Wages for day labor range from 60 to 75 cents, but the extra labor imported for cotton picking makes over double this.

The Sugar Region.

CABINS ON SUGAR PLANTATION.

South of Baton Rouge, Louisiana, the alluvial district is largely given over to the growing of sugar cane with occasional fields of rice. The district under cultivation stretches back from the river a couple of miles or so to the edge of the woods beyond which at present there is no tillable ground, though drainage will gradually push back the line of the forest. These sugar lands are valued highly, $100 or so an acre, and the capital invested in the great sugar houses is enormous. Probably nowhere in agricultural pursuits is there a more thorough system of bookkeeping than on these plantations. This land is cultivated by hired hands, who work immediately under the eye of overseers. Nowhere is the land let out in small lots to tenants. Conditions are radically different from those prevailing in the cotton regions. The work season, it is claimed, begins on the first day of January and ends on the 31st of December, and every day between when the weather permits work in the fields there is work to be done.

These plantations present an attractive appearance.
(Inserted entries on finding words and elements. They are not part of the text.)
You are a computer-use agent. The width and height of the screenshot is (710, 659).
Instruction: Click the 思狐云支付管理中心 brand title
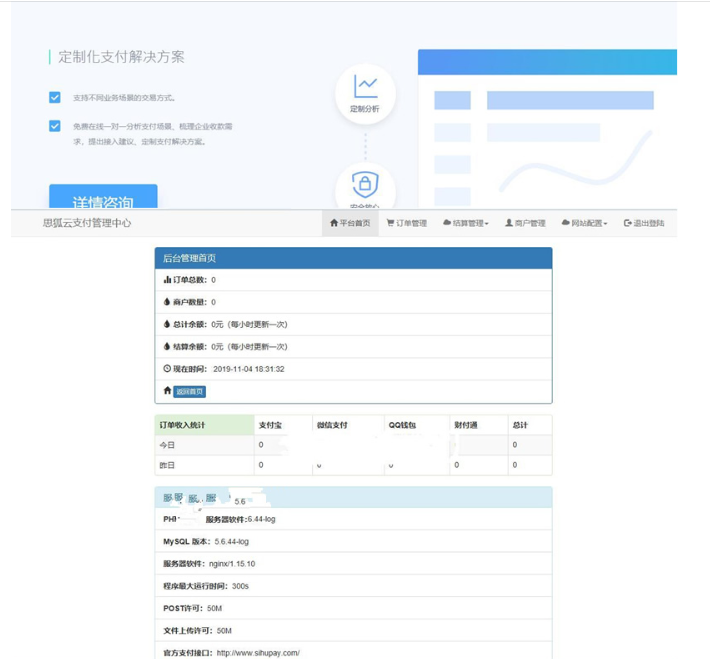tap(87, 223)
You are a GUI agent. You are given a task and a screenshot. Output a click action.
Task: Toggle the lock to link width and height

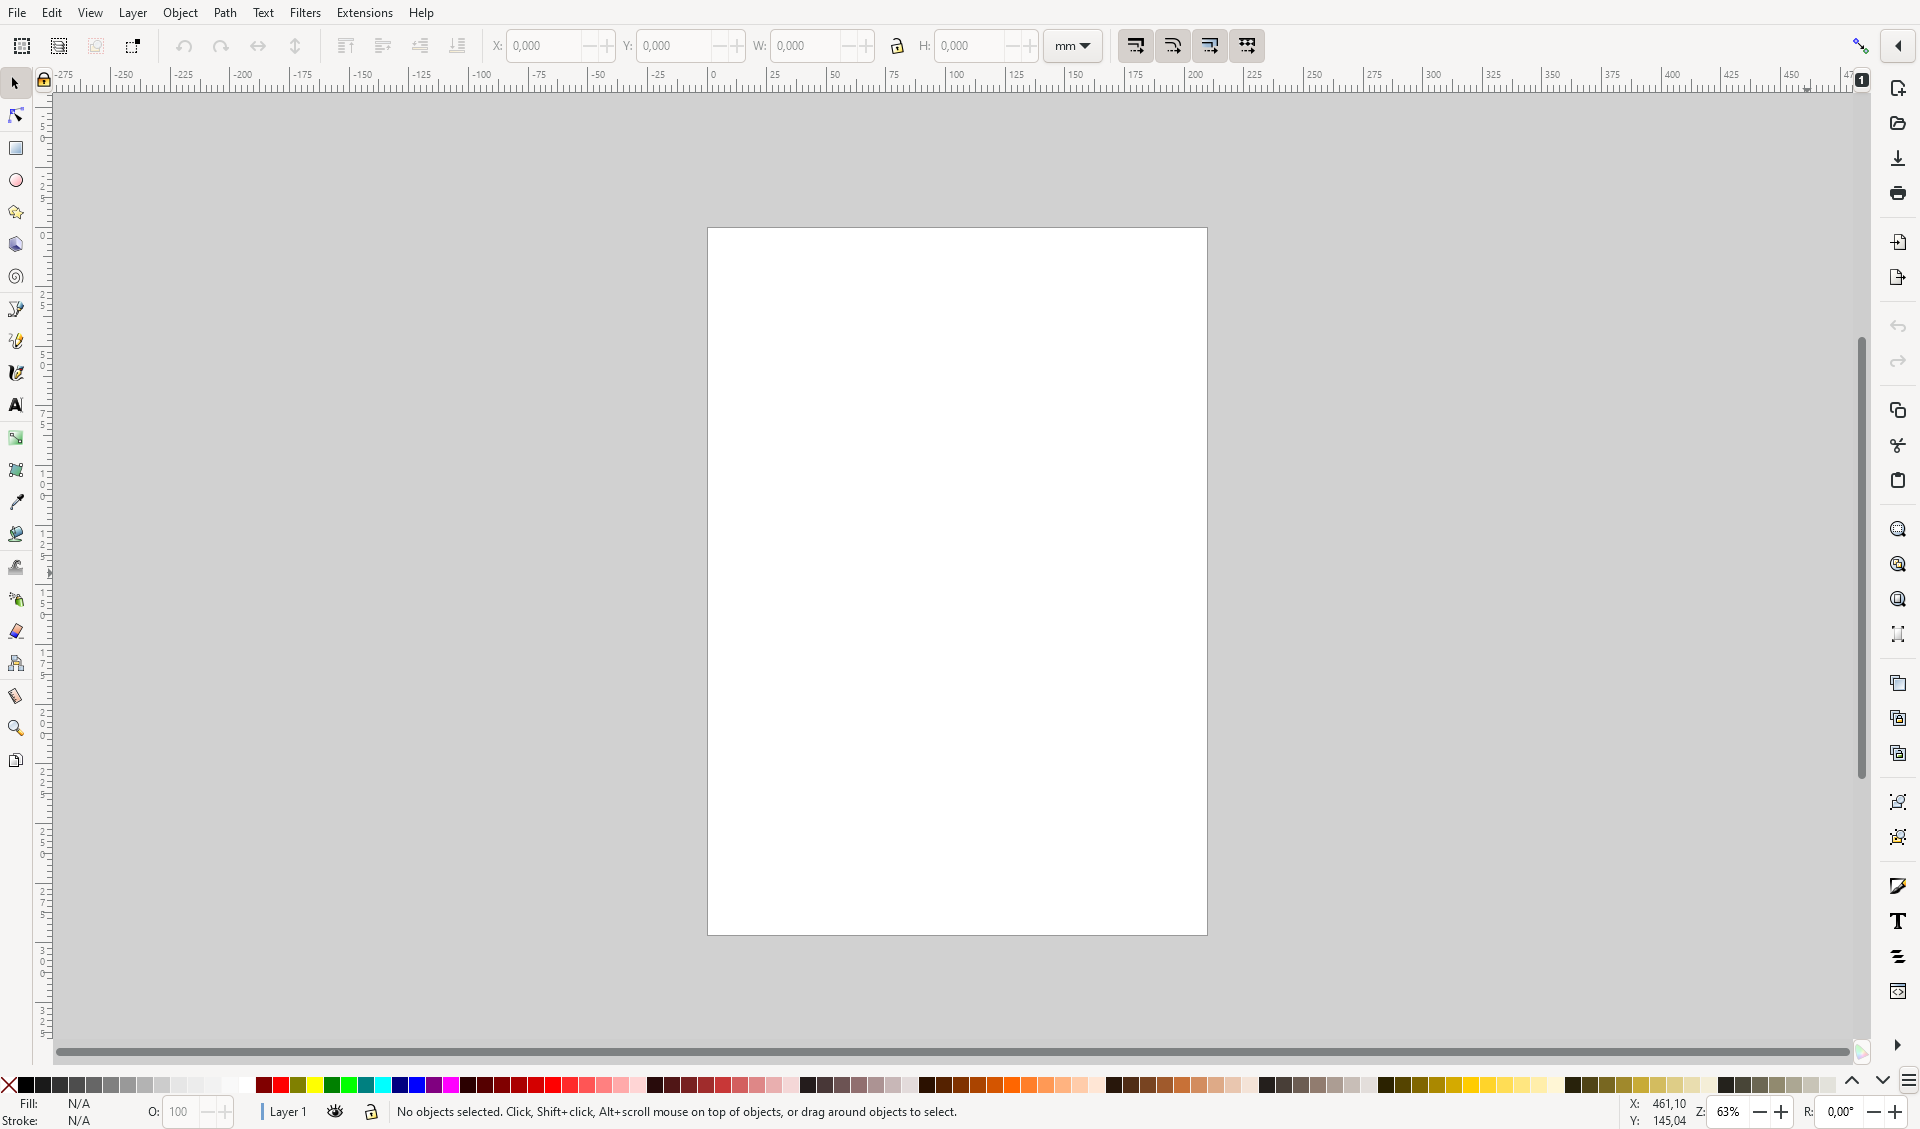(x=897, y=46)
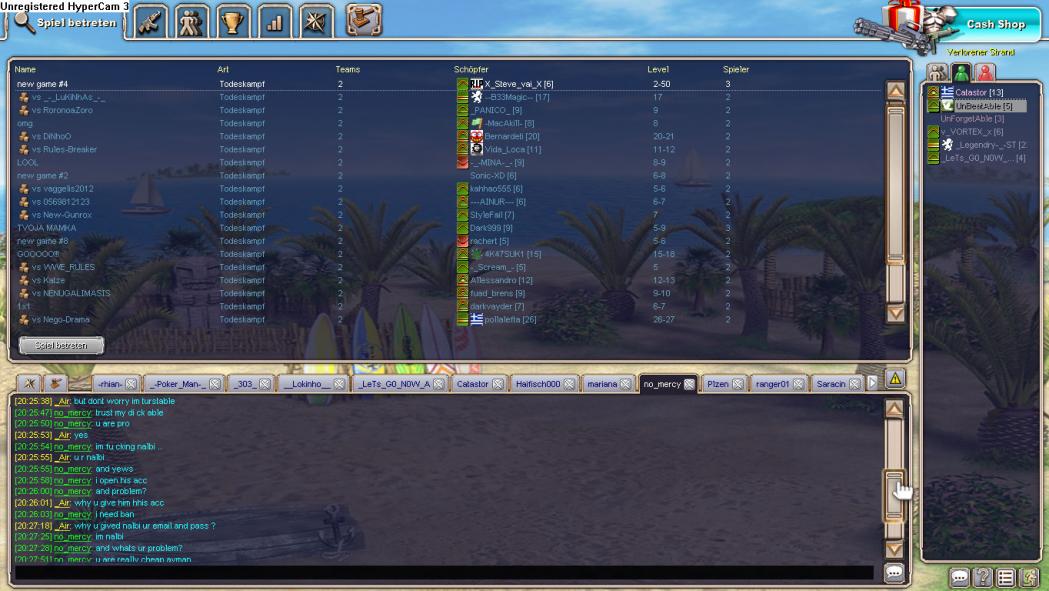Screen dimensions: 1049x591
Task: Select the Spiel betreten top tab
Action: click(66, 22)
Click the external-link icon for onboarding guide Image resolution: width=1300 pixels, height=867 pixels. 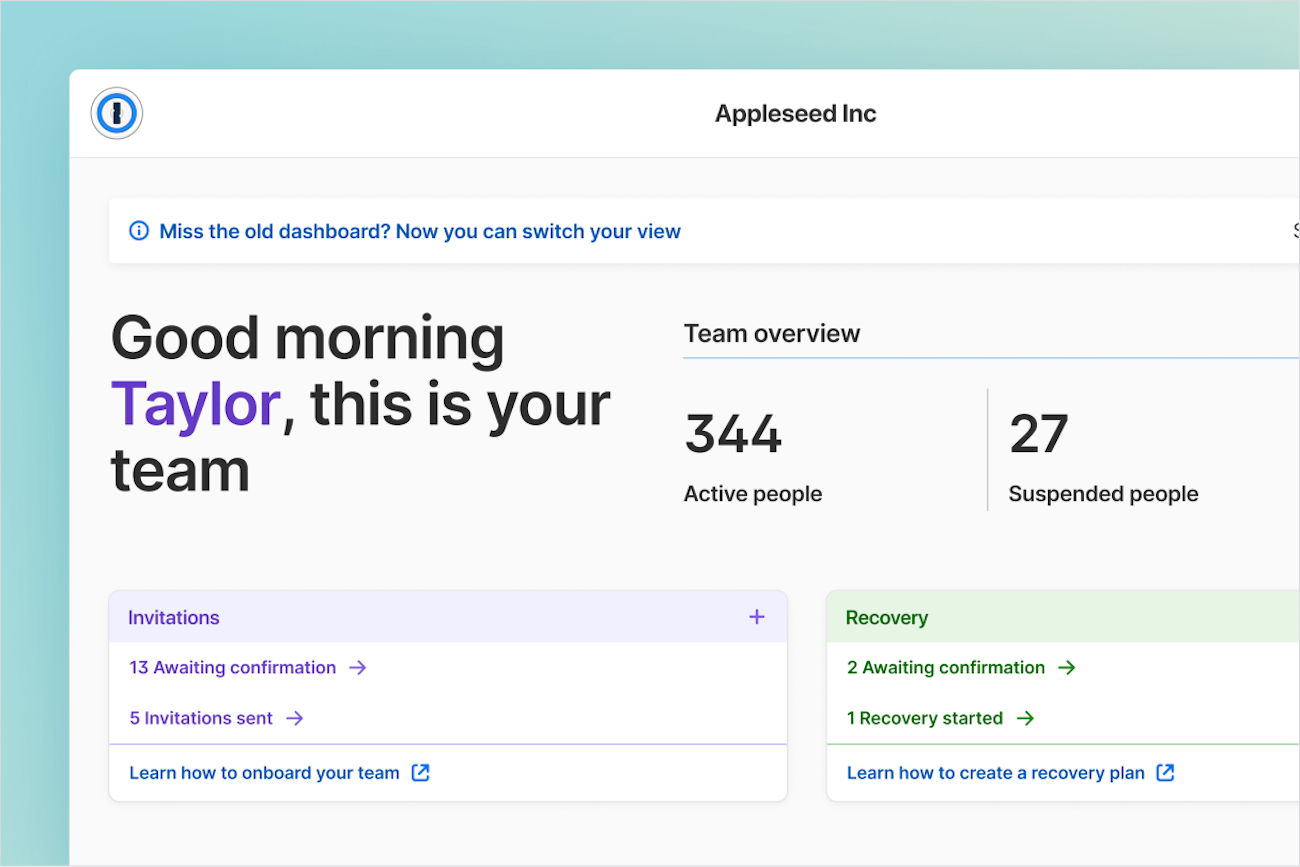tap(420, 772)
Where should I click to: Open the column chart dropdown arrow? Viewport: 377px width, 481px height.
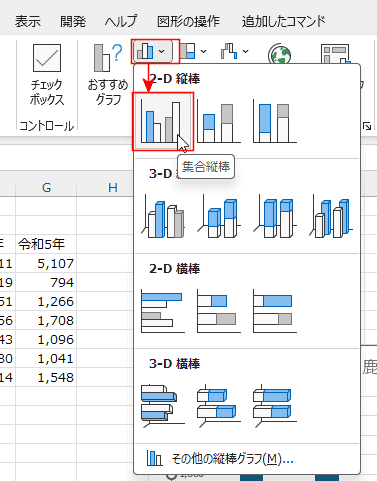(x=162, y=51)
The cabins are not scattered as in the cotton country, but are usually ranged on either side of a broad street, with rows of trees in front. The cabins are often for two families and each has a plot of ground for a garden. The planters say the Negroes will not live in the houses unless the garden plots are provided, even if they make no use of them. To each family is allotted a house so long as they are employed on the place. Wood is free and teams are provided for hauling it from the forest. Free pasture for stock is often provided.